In the more accurate version of A Star Is Born, we’d see the critics bemoaning Ally’s shift from gritty folky realism to gleaming pop artifice, followed by the other critics accusing them of being too uptight. We’d see her Twitter fans battle over which sound they liked more, whether or not she should divorce Jackson after he embarrasses her at the Grammys, whether she should forcefully repudiate the election of Donald Trump. We would get all of the projection, and less of the actual music.
Instead, there’s none of this, and the movie is viscerally appealing enough to push aside all the broader critical concerns about the underpinning ideologies. It’s a movie, to be watched in a vacuum, to take your mind off whatever bullshit is happening in the world.
Which brings me to: What if Taylor Swift could just be a charismatic and engaging pop star, without anyone caring about what was underneath the work? Of course, one big difference between A Star Is Born and Taylor Swift’s beliefs is that movies are purposefully fictional; Bradley Cooper’s real thoughts about pop music don’t matter, and the political motivations of his two-dimensional characters can remain blessedly unexamined if the story is fun enough.

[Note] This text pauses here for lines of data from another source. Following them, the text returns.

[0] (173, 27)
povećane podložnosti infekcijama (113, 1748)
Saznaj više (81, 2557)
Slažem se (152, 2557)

But Swift has spent so much time presenting herself as accessible and relatable — a struggling artist, not an untouchable superstar — that she had almost no choice but voice her thoughts, lest she be continually criticized for what she doesn’t say, lest she continue to relate to her fans, who grapple with the issues of the day to her music in the background. There’s so much discussion surrounding the minutiae of every pop star’s life that their work can feel secondary to what they supposedly represent. Is it better this way, opposed to information-deprived era of years past in which everyone sort of cared about what their celebrities thought, but there was no mechanism through which to know what they thought all the time about every single thing? I don’t think so. But if you present yourself for consumption, you’re going to get eaten, and even someone as massively popular and controlled as Taylor Swift finally realized she’s no exception.